* _TASK TO CARRY OUT_: For the records below, print the lines from the line with "Image resolution: width=749" through the line with "Click the IAP oval logo" exactly as written; include both end lines and exclude the rest.

* _STORED DATA_:
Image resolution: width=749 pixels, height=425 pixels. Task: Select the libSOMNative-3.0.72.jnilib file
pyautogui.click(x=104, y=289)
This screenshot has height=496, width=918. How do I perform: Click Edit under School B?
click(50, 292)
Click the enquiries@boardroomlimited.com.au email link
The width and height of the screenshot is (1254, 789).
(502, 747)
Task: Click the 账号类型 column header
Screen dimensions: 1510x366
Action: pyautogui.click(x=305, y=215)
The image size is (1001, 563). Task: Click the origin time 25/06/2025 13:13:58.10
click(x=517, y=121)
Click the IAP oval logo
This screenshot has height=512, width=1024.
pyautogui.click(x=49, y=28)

==

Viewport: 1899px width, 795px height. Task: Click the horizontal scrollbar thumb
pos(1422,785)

==

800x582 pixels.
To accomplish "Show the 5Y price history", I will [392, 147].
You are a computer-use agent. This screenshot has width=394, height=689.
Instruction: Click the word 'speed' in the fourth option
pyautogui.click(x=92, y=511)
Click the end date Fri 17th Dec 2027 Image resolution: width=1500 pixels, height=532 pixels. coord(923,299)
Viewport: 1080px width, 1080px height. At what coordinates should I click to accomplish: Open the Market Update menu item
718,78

* _EXERCISE ANSWER_:
Image resolution: width=749 pixels, height=425 pixels. Task: Select the libSOMNative-3.0.72.jnilib file
pyautogui.click(x=104, y=289)
This screenshot has height=496, width=918. How do I perform: Click Edit under School B?
click(50, 292)
Click the enquiries@boardroomlimited.com.au email link
The width and height of the screenshot is (1254, 789).
(502, 747)
Task: Click the 账号类型 column header
Screen dimensions: 1510x366
Action: pyautogui.click(x=305, y=215)
The image size is (1001, 563). Task: Click the origin time 25/06/2025 13:13:58.10
click(x=517, y=121)
Click the IAP oval logo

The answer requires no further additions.